Maldición

 

Chimo Baeza ¦  18/03/13 00:15  @chimoeneas

OPINIÓN. Contra los maleficios, cuando te toca sufrirlos, no se puede hacer gran cosa, por mucho que uno sea el líder destacado de la Segunda división. Me recuerda un poco a esos pobres tipos griegos, que iban sin maldad por la vida, pero a un dios se le atravesaba fastidiarles la existencia y por mucho que hicieran, la cosa acababa en tragedia. Lo de Edipo, por ejemplo, acabó fatal. Con Ulises el tema terminó medio bien, pero le costó lo suyo.
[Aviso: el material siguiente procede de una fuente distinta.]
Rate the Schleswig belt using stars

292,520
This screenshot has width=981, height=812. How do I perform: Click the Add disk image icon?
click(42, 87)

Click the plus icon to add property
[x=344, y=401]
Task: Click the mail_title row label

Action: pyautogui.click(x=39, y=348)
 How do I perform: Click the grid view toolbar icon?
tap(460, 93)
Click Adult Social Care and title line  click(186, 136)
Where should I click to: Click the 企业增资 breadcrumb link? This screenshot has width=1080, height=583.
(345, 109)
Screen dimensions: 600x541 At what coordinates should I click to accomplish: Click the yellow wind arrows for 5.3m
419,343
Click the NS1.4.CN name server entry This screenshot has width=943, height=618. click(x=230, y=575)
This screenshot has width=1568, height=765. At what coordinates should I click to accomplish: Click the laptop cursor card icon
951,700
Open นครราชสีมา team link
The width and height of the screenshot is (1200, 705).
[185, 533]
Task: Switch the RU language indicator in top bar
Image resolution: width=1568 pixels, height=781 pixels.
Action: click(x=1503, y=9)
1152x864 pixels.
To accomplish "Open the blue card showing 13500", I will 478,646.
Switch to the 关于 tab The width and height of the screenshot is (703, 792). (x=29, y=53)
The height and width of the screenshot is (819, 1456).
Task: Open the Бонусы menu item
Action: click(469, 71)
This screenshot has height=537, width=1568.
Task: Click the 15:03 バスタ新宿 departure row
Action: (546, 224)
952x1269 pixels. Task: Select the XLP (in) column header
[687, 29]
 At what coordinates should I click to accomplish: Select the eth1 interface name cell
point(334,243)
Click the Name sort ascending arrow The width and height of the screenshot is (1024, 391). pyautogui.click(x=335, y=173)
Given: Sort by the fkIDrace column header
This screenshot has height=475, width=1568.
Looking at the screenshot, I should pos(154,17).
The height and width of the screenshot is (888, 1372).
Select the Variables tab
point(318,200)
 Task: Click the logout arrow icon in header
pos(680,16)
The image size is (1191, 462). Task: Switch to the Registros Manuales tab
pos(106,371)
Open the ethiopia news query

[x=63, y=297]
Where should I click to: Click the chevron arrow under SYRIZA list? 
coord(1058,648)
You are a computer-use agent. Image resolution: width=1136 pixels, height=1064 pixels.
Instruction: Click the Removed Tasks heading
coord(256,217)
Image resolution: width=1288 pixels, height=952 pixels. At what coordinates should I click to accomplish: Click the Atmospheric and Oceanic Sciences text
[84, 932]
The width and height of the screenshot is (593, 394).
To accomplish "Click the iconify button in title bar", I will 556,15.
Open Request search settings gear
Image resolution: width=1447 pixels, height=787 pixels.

Lo del Elche contra el Numancia quizás no dé para escribir una tragedia griega, pero ya comienza a ser un hecho fatídico: el equipo sólo ha ganado en una ocasión en sus diez visitas a Los Pajaritos y prolongará su maldición en Soria una temporada más tras caer derrotado 3-1 este domingo. El fútbol tiene esas extrañas paternidades (como les gusta llamarlas en Argentina), como la del Deportivo sobre el Madrid en Riazor (bueno, hasta hace unos años) o la de éste sobre el Atlético en sus derbis. Este año, es cierto, nuestro equipo puede alegar algunos atenuantes: principalmente, las bajas por sanción de sus dos centrales titulares. No todo se resume en la ausencia de Etxeita y Pelegrín y en la calidad (o falta de ella) de Verdés y Flaño, pero resulta sintomático que el equipo no recibía tres goles en un partido desde mayo pasado.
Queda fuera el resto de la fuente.